O problema como se soube logo, não tinha nada a ver com o comprimido, porquanto estava em alguns dos seus ansiosos consumidores. A fim de testar a pau, na marra, a eficácia do remédio e recuperar sua já vacilante macheza, mesmo por meios artificiais, portadores de patologias previamente existentes, incompatíveis com o princípio ativo do viagra, precipitaram-se em experimentá-lo, saindo-se mal, em vez de bem, como esperavam. Aproveitaram-se disso os conspiradores, a fim de espalhar aquelas mentiras, com o fim de desmoralizar a novidade, mas sem sucesso. A acusação era de que o viagra podia até colocar potência num lugar bem definido da anatomia masculina, porém a retirava de outro, o coração, que, por falta de força para bem desempenhar sua função de bombear o sangue a todos os órgãos de nosso organismo, acabava parando, reduzindo a zero qualquer esperança de recuperação dos doentes.
Superado esse primeiro ataque traiçoeiro, surgem novos boatos, pois só podem ser boatos as notícias recentes. Desta vez, os inimigos não mais falam de ameaças à vida dos usuários, inventadas com base em supostos problemas cardíacos, e sim de cegueira, visto que a acusação hoje é exatamente esta: o remédio pode cegar. Muitos homens, no entanto, preferem ser conhecidos pelo politicamente incorreto termo “ceguinho”, em vez de “brochinha”. A coisa, portanto, é grave, muito grave.

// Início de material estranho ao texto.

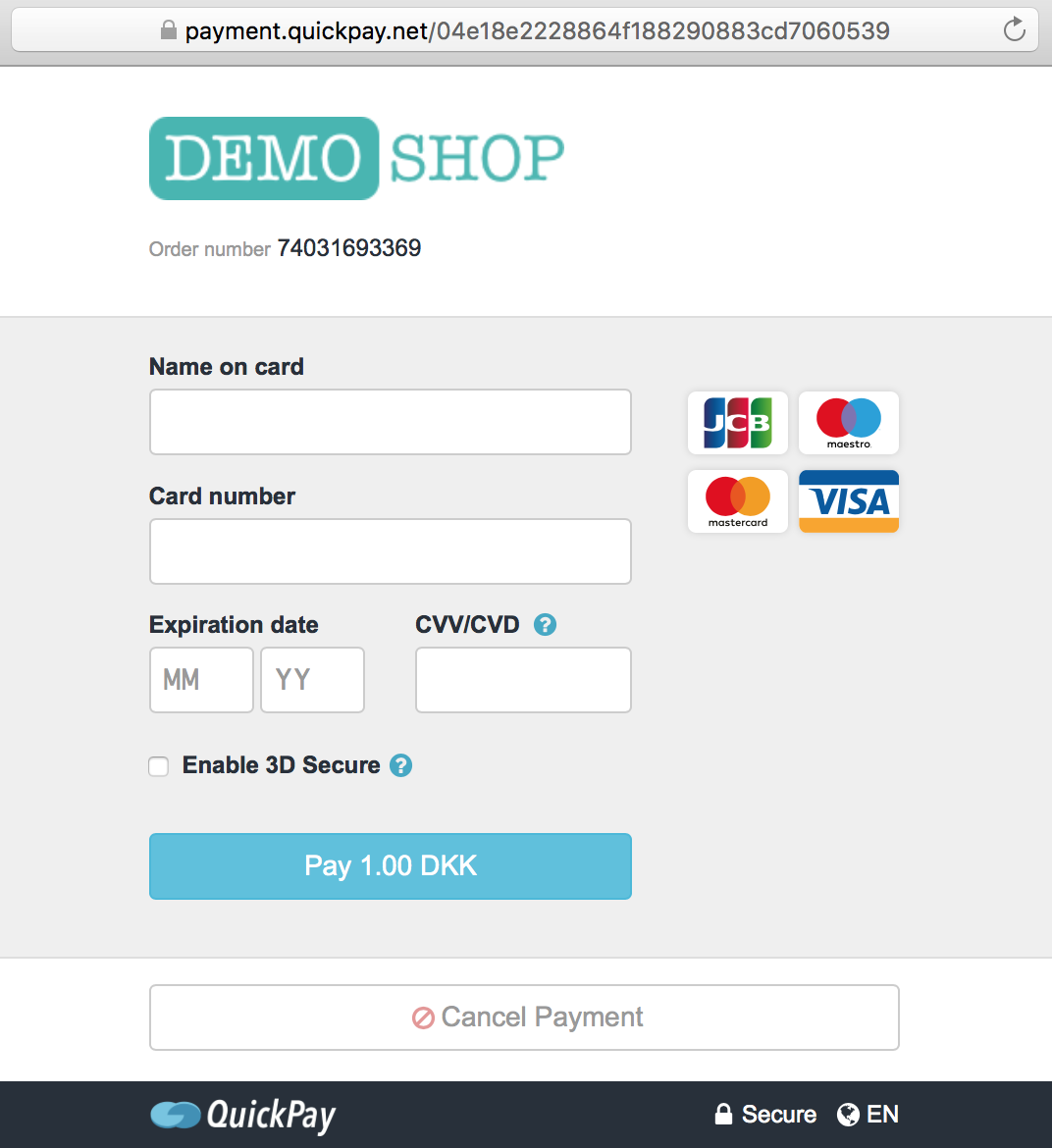Focus the Name on card field
The image size is (1052, 1148).
coord(391,422)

Antes, a afirmação era direta: tomou, morre. Agora, há uma insinuação sutil. O paciente ficaria cego, no sentido de perder a capacidade de enxergar, mas ficaria cego também de desejo e não mediria as conseqüências de seus atos libidinosos, criando constrangimentos para ele mesmo, suas conhecidas e, até, desconhecidas desprevenidas. Ele ficaria dominado por uma espécie de força cega, no fundo expressão de fraqueza, segundo os detratores. Daí seria fácil concluir-se equivocadamente pelo perigo social do uso do produto.
Tudo por causa dessa campanha de difamação contra o esforço de superação de angústias existenciais dos pobres machos humanos.